[Data records]

________

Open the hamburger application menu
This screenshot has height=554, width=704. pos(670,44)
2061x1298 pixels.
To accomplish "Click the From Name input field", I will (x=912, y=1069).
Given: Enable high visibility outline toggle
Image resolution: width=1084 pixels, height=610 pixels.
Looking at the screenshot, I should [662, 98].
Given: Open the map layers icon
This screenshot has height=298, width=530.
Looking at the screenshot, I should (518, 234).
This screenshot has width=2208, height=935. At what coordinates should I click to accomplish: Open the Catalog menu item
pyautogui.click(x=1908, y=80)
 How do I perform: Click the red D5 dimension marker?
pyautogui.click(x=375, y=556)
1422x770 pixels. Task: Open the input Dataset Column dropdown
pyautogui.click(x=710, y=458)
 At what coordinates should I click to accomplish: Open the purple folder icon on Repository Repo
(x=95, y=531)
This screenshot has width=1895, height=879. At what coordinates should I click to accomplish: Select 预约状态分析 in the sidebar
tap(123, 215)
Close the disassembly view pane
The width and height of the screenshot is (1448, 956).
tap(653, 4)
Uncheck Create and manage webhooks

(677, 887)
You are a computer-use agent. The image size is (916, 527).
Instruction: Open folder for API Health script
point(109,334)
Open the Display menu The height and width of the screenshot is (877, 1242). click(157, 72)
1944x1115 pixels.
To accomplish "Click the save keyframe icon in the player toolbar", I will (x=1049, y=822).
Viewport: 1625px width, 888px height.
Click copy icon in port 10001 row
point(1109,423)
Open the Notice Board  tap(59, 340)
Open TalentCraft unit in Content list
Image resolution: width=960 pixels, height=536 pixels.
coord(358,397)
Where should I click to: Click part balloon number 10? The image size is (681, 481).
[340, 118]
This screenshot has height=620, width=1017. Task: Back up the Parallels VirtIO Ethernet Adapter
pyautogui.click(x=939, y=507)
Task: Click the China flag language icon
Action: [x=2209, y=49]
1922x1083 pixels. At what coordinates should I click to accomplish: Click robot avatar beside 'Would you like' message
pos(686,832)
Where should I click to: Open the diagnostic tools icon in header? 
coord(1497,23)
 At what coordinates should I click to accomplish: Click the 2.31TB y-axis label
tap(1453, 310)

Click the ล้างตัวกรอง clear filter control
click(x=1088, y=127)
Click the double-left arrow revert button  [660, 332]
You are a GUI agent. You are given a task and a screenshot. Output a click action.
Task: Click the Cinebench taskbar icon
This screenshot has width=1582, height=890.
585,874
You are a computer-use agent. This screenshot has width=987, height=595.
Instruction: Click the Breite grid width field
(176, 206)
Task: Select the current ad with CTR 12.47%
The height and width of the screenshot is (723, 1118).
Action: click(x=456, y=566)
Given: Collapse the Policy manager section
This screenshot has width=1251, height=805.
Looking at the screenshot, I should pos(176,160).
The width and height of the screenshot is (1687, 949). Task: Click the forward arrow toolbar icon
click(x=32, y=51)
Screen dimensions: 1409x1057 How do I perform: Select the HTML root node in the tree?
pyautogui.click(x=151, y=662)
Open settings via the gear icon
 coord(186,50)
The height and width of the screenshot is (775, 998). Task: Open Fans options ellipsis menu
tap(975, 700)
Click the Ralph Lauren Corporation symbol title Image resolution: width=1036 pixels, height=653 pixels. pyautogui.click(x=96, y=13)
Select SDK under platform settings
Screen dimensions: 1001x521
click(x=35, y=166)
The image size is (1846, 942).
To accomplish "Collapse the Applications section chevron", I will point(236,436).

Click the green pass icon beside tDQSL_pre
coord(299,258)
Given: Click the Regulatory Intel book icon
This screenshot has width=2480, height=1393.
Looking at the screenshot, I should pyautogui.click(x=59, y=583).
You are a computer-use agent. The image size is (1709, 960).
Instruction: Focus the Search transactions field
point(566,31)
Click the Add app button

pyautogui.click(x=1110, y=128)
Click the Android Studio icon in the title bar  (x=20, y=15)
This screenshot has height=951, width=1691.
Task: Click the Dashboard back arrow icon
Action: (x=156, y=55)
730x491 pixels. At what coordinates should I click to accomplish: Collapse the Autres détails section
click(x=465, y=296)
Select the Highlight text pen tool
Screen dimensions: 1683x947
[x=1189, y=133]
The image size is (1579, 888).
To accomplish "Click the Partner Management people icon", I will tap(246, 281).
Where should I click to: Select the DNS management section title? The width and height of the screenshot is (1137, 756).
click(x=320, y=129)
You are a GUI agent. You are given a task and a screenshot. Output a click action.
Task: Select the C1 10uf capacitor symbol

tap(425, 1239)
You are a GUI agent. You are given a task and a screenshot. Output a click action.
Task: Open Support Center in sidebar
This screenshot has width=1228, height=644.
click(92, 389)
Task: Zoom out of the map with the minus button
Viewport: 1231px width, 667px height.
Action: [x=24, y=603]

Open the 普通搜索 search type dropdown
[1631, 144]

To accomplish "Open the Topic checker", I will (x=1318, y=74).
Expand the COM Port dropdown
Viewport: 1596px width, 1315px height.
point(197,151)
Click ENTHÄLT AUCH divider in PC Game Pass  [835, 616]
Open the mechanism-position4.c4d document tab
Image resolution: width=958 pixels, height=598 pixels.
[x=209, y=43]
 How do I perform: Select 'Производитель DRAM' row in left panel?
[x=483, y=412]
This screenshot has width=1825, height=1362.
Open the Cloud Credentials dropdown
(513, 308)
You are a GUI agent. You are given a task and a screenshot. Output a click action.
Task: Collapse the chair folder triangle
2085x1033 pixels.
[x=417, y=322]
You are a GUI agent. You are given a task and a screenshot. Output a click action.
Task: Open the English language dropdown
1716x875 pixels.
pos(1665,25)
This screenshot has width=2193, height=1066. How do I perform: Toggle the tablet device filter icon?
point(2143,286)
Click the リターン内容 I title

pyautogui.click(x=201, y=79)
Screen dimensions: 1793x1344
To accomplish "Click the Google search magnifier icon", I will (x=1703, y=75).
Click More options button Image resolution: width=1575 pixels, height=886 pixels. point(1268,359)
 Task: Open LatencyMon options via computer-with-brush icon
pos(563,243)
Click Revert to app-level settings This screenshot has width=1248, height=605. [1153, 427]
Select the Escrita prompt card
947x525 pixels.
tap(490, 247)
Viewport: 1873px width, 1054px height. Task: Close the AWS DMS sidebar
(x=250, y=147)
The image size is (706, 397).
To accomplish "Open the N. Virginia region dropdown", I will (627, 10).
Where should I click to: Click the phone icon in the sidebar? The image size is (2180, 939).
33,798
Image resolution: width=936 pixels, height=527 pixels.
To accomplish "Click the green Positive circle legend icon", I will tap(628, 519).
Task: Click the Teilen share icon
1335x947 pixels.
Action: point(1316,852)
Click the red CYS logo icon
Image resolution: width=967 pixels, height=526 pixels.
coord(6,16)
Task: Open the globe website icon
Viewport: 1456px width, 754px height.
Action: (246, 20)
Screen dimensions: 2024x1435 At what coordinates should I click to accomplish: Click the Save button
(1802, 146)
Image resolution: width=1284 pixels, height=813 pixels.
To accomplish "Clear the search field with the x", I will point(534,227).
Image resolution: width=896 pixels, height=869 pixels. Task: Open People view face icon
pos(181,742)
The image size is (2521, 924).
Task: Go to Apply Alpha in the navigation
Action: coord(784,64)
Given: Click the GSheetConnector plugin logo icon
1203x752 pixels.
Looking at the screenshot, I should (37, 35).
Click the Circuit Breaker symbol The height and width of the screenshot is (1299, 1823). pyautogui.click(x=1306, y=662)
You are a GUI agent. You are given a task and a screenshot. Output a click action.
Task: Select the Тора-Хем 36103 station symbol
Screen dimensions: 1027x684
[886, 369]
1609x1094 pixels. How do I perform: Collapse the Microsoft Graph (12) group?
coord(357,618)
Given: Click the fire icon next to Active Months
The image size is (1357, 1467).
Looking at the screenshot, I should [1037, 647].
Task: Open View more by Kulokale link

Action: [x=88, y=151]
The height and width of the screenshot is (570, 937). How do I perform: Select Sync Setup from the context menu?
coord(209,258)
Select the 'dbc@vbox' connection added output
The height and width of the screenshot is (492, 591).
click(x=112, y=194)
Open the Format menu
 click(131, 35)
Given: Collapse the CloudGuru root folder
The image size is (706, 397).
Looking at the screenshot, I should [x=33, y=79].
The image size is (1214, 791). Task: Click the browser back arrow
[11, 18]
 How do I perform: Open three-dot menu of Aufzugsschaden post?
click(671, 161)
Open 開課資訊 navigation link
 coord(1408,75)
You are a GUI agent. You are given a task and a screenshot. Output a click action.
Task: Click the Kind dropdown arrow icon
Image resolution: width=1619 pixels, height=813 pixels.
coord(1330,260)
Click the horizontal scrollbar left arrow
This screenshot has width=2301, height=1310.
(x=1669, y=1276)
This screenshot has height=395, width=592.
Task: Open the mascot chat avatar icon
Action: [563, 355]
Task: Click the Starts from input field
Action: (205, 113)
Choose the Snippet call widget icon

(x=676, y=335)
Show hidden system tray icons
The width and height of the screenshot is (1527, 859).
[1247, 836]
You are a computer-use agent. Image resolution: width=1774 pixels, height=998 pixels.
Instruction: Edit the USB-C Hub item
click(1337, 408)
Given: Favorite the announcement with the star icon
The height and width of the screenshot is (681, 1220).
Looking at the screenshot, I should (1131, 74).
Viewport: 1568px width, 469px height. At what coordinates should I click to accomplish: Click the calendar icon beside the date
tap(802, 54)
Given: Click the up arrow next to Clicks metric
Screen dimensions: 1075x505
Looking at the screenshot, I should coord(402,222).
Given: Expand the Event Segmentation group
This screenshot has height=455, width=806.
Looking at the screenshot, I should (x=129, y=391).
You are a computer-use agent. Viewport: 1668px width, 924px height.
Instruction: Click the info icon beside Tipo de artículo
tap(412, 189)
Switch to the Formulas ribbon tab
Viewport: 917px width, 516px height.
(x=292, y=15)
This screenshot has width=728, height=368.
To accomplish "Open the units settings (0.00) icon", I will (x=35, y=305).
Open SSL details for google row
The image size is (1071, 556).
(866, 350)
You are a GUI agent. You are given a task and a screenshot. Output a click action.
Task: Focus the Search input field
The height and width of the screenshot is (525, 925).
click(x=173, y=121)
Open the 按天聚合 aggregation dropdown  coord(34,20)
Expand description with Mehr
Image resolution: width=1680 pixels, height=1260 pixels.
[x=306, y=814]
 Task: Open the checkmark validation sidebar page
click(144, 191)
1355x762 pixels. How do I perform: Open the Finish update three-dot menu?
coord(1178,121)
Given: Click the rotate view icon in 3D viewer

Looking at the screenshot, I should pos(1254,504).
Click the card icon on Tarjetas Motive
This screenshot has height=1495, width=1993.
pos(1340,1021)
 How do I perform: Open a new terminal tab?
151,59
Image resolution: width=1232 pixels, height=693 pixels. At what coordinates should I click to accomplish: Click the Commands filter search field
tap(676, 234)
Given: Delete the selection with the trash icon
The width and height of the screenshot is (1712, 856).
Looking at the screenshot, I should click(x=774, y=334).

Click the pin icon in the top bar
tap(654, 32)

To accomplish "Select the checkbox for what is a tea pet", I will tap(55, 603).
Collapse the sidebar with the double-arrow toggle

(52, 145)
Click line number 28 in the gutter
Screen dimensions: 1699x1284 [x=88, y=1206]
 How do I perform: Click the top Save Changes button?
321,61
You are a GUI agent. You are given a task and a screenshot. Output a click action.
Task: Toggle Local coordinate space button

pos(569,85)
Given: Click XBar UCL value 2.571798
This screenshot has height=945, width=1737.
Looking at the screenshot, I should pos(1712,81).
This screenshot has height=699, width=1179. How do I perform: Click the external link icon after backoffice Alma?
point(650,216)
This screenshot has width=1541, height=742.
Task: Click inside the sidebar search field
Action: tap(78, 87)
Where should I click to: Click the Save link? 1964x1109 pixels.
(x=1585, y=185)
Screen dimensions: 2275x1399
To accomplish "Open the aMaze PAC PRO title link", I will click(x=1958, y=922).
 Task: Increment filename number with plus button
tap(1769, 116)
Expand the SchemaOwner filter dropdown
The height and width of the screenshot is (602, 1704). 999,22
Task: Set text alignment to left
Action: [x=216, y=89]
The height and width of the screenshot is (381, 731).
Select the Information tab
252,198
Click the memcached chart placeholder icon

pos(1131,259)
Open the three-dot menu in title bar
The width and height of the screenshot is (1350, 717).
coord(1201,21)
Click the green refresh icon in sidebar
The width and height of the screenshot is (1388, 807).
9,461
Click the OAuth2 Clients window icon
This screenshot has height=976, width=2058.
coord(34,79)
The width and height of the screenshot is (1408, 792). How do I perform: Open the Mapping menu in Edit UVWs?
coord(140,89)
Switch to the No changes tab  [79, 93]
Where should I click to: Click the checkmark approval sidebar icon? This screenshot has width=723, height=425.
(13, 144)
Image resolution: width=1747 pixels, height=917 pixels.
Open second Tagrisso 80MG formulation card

________

Exercise description:
Copy out each line of the data where the string "next" appears.

Answer to the problem:
Given: Click the fire icon next to Active Months
Given: Click the up arrow next to Clicks metric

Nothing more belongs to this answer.